Drug handling in the body and effect of liver and kidney disease
Lipophilic drugs Hydrophilic drugs
↓ ↓
Liver Kidneys
Phase I metabolism Excretory processes
Phase II metabolism
Phase III metabolism

Reduced hepatic clearance Reduced renal clearance

How are drugs metabolised?
• Phase I (oxidation, reduction, hydrolysis).
-Small chemical changes.
-FUNCTIONALISE molecule for phase II.
• Phase II (glucoronidation, sulphation, acetylation, amino acid conjugation, glutathione conjugation).
-Conjugation reactions.
-Increased water solubility.
-Increased excretion.

Functionalisation
• Addition of reactive group.
• Unmasking of reactive group.

Conjugation
• Addition of large group.
• Often charged.

Phase III: membrane transporters.
P-glycoprotein: an efflux transporter.

Effect of liver disease on drug disposition
• Severity of liver disease.
-Enormous reserve in liver.
-Affected in severe disease.
• Enzymes responsible.
-Phase II affected less than Phase I.
• Type of liver disease.
-Cholestasis (increases in alkaline phosphatase and GGT) - transporters.
-Acute hepatic inflammation (increase in transaminases) - p450 enzymes.
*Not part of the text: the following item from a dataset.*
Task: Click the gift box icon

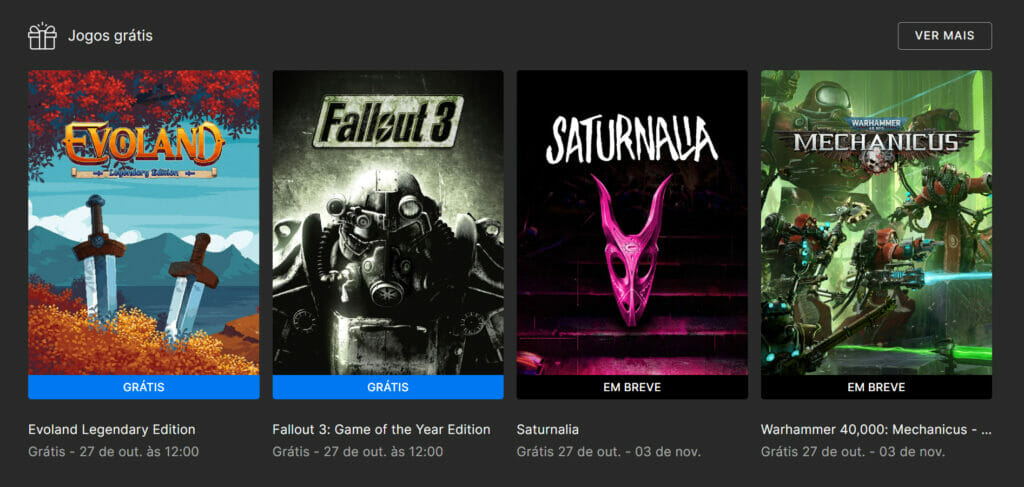Action: click(x=42, y=36)
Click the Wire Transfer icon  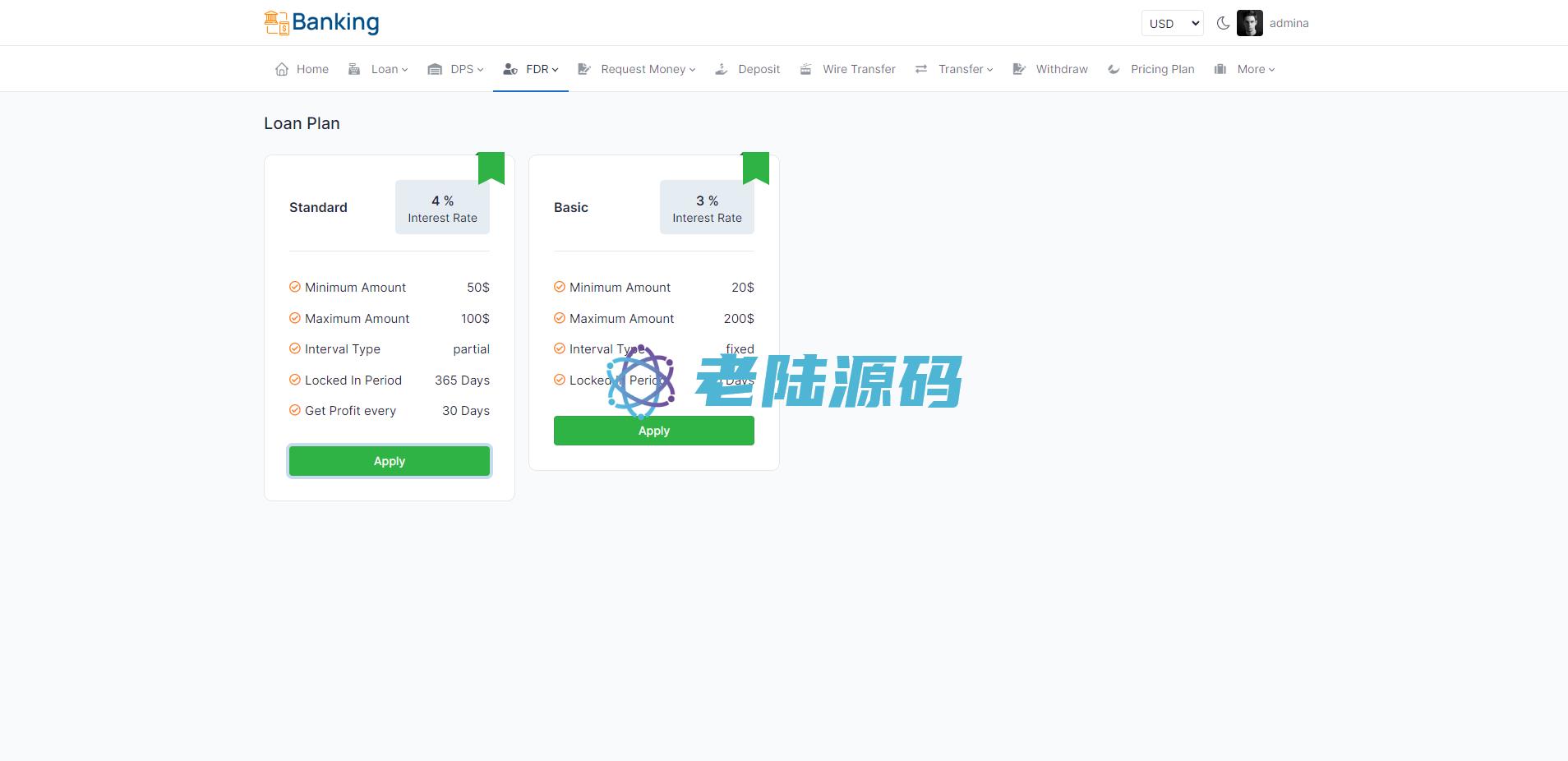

Effect of pharmacokinetic changes on drug effects
Liver disease

Pharmacokinetic changes

Clinical effect of drug

Increased No change Reduced

Other effects of liver disease
• Changes in drug absorption.
-Changes in gut motility.
-Delay in gastric emptying and orocaecal transit.
• Changes in protein binding.
-Hypoproteinaemia.
-Affects drugs with high protein binding.
• Changes in liver blood flow.
-May be decreased/bypass liver.
-Increased bioavailability of certain drugs.
• Changes in renal excretion.
-Affected in severe liver impairment.
-Etc.

Effect of pharmacodynamics changes in liver disease
Liver disease

Pharmacodynamic effects

Exaggerated response Reduced response Increased toxicity
↑ ↑ ↑
Sedation with Decreased diuresis with Nephrotoxicity
benzodiazepines loop diuretics with aminoglycosides

Use of potentially hepatotoxic drugs
• Not an increased risk of further liver damage when administered hepatotoxic drugs.
• Decreased hepatic reserve therefore, more severe clinical consequences of any damage.
• Judicious use.

Using drugs in liver disease
• Careful clinical assessment always important.
• Questions to ask:
-How serious is the condition, and what if the treatment was withheld?
-What drug treatments are available?
-Are efficacies of different treatments equivalent?
-What are the adverse effects of different treatments?
-Is the drug metabolised by the liver?
-Is the drug potentially hepatotoxic?

Simple rules in liver disease
• Determine whether dose needs to be decreased (see appendix in BNF).
• Start at low doses and increase dose slowly, depending on response and adverse effects.
• Carefully monitor patients and review regularly.
• Avoid interacting drugs.
• Provide information for patients.
• Contact in case of problems.
• Consider drugs in differential diagnosis if new symptoms.

Practice points
• Liver disease affects both pharmacokinetics and pharmacodynamics parameters, both of which increase risk of drug toxicity.
• Doses of lipophilic drugs should be decreased, particularly for those with narrow therapeutic index.
• First-pass metabolism of drugs with high hepatic extraction decreased, necessitating decrease in dose of oral formulations.
• Choose hydrophilic drug over lipophilic compound when available.